**Exercise:**
Copy every line in the rows below that contains the word "agent".

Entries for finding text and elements
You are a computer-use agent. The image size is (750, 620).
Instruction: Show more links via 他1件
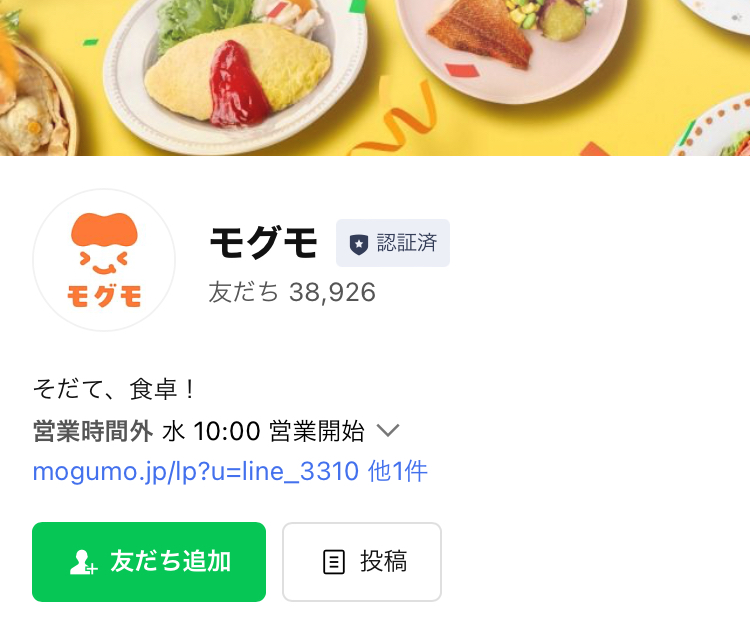[397, 472]
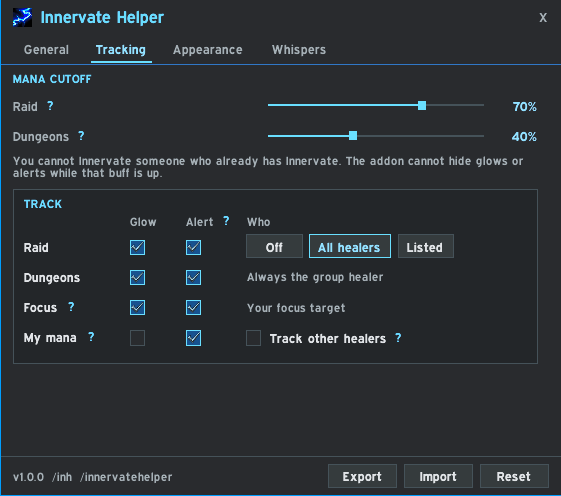This screenshot has height=496, width=561.
Task: Click help icon after Track other healers
Action: pyautogui.click(x=398, y=337)
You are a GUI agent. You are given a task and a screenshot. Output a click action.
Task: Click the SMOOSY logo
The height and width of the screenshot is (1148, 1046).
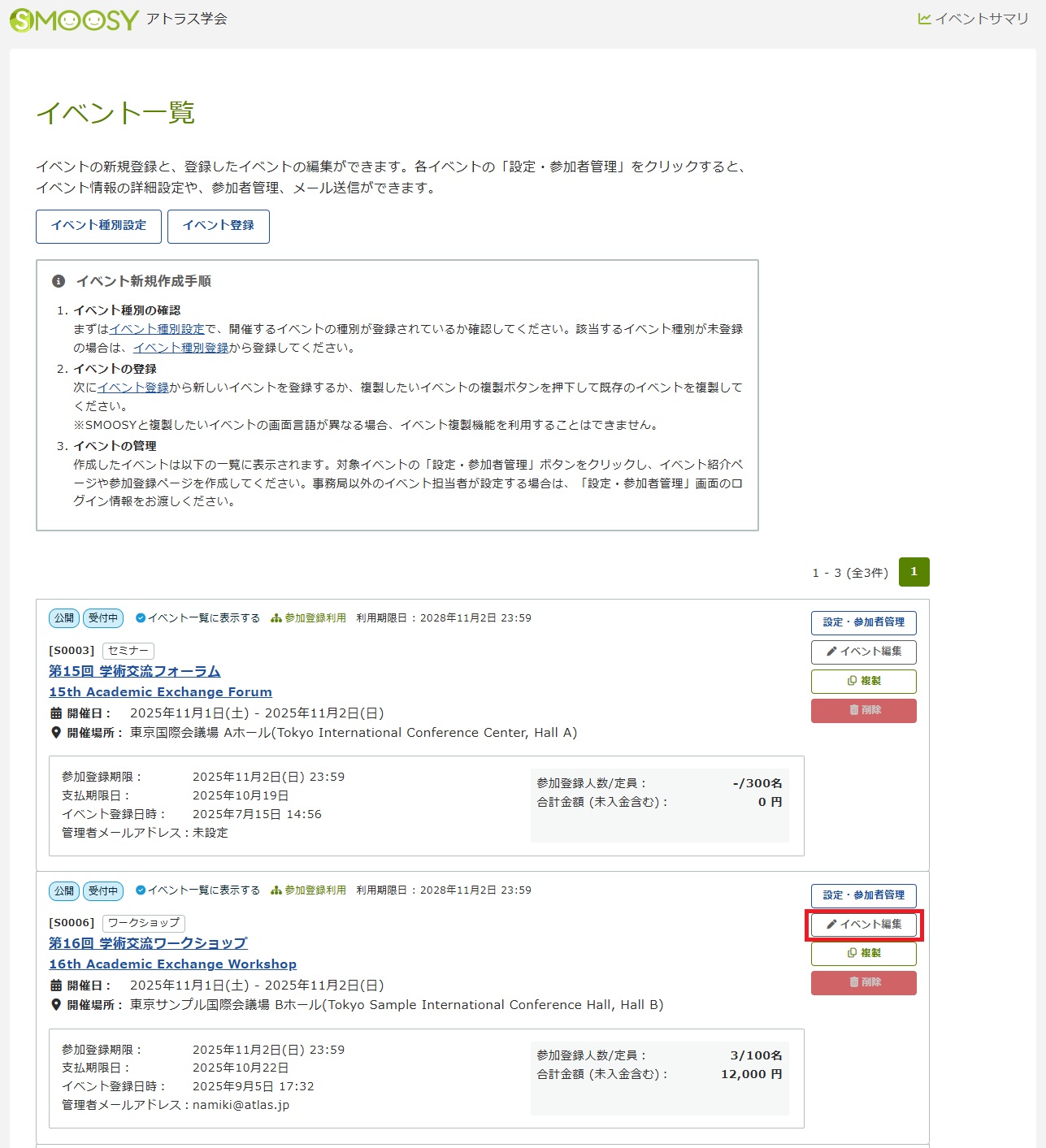74,19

**Solution:**
You are a computer-use agent. The image size is (750, 620).
You are a GUI agent. You are given a task and a screenshot. Output a click action.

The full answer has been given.